New Year message from John Stevenson, Branch President:
See also UNISON Scottish Secretary Mike Kirby's
New Year message at http://www.unison-scotland.org.uk/news/2012/novdec/3112.htm
Is it too optimistic to say we began to turn the tide in 2012? Well, maybe you have to be an optimist to be a union activist, but there has been much for the Branch to be proud of in 2012.
It was a year that saw the last of the mass privatisations thrown out following a fantastic UNISON and community campaign. The importance of that victory for Edinburgh and the whole of Scotland cannot be overestimated.
After years of hard work and legal action, UNISON achieved equal pay compensation offers for almost 3,000 workers in Edinburgh. These are still being paid out and will continue to be for some time yet.

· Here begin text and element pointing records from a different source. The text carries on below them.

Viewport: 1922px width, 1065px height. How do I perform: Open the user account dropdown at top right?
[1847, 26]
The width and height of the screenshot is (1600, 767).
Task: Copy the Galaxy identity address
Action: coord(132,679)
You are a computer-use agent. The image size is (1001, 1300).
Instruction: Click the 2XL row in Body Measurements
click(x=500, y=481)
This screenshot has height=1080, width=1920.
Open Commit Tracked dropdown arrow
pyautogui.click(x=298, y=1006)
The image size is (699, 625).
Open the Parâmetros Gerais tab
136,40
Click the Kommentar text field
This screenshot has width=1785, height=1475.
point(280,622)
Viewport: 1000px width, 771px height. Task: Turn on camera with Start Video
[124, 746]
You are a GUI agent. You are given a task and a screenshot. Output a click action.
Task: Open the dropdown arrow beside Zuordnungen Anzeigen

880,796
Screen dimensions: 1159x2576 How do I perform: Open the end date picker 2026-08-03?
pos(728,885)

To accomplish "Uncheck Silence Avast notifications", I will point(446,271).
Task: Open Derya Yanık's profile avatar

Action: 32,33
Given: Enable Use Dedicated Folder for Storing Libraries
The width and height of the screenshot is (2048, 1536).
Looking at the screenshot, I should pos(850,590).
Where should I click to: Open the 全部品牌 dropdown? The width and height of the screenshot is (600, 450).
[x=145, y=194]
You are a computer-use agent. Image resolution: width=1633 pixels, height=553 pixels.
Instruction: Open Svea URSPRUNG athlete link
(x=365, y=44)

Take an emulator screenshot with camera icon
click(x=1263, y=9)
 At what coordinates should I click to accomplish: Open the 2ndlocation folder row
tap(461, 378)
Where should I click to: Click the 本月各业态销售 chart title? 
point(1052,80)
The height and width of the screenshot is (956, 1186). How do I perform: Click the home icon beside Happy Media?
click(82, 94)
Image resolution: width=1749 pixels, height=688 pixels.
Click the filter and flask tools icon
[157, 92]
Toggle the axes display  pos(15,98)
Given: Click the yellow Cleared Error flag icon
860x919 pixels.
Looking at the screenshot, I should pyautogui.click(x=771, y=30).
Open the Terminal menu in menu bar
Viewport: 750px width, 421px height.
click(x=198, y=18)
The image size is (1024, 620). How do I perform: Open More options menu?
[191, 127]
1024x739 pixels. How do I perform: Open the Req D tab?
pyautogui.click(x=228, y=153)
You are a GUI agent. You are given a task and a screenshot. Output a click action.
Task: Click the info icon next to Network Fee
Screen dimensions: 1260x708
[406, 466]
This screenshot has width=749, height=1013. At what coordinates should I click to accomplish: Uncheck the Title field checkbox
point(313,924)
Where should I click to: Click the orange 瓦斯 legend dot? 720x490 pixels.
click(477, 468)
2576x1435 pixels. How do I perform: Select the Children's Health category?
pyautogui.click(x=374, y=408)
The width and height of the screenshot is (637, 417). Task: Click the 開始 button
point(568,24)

We won a Living Wage of £7.50 an hour from
1 January 2013. The new Labour/SNP coalition
was as good as its word when it responded to
our campaign and the Living Wage will benefit
many low paid workers. The next step is to campaign
to get the same for contractors' staff and in
the community and voluntary sector. Why stop
We need to take the argument out to encourage
all employers in Edinburgh to come on board.
And let's not forget one-to-one representation.
Hundreds of members have been represented by
stewards and officers over the year, often in
very difficult circumstances and sometimes in
the face of media misrepresentation.
We also looked beyond our local issues. The Branch
has been honoured to work with our colleagues
in the London Borough of Barnet who are facing
almost the whole council being sold off. Our
international links continue and, for example,
Matthew Crighton's work with the Edinburgh World
Justice Festival is highly valued.
With a new outlook from the Council, the branch is re-visiting the partnership policy it set back in 2000 to try to involve workers more, improve services and stave off the worst effects of the cuts facing us.
And at home we need to get involved in Scotland's
constitutional debate. Not on the basis of flags,
borders or lists of powers in Edinburgh and London.
But on the basis of what politicians intend to
do with these powers to protect public services,
improve rights at work, build full employment
and make Scotland a more equal place. If we miss
the opportunity to put those things at the top
of the agenda, whether people vote yes or no
may make very little difference to building a
The progress in 2012 is all the more encouraging
because we have a relatively new officer team
in place. Two seasoned leaders and negotiators
left in 2011/2012. Agnes Petkevicius took well-earned
retirement and Kevin Duguid went on to a well-merited
full time job with the union. Irene Heggie left
the Recruitment Officer post after putting so
much energy and commitment into it.
No branch can lose all that skill and experience
without an effect. But those who have stood up
to the mark have shown a great talent for organising,
for willingness to learn, for bringing skills
and knowledge to the task and for real commitment
to the union and its members - and most of all
for trying to instil a real team culture.
It has been a huge transition for the branch support staff too who, as usual, show year in year out that this is not just a job, it is a cause they are committed to.
Austerity isn't working - spread
Amidst this progress, times are still hard. After three successive cuts of £90 million over three year periods, the Council does not have its troubles to seek. Austerity measures from Westminster and Holyrood are destroying services and livelihoods but they are not making the economy better. They are making it worse.
It is all the more reason we need to urge the Council to stand up for the essential local services we all rely on - and work with us to ensure there is something there to build on when times get better. The alternative would be services lost to a generation or forever.
UNISON warned that cuts would bring a double dip recession. We were right. We warned that job cuts in the public sector would damage local economies and would not create growth. We were right. The fact is that the country is not less wealthy than it was, the money has just polarised with the gap between rich and poor widening.
We all need to take those arguments into our families and communities to put an end to the myth that public services were the cause of the financial crisis. On the contrary, investing in good public services is a major part of the solution.
We face many challenges in 2013. The living wage
is welcome but a 1% offer is not going to make
up for years of pay cuts. It will help, but it
will not solve the problem of the men and women
set to lose out in October when 'Modernising
Pay' protection runs out. Many of those
people are the very ones keeping our services
going over the festive holiday.
Officers and stewards are working hard on a 'Dignity
at Work' initiative among other plans to
improve conditions at work. We are also working
on ways to better represent the voluntary sector
and other bodies.
On the evidence of 2012, Edinburgh UNISON is
well placed to meet those challenges. But that
will depend on members' support and on them
becoming active in their union - and signing
up new members.
A Happy and Peaceful New Year to you
all - and why not make this year the one when
you decide to become a UNISON steward!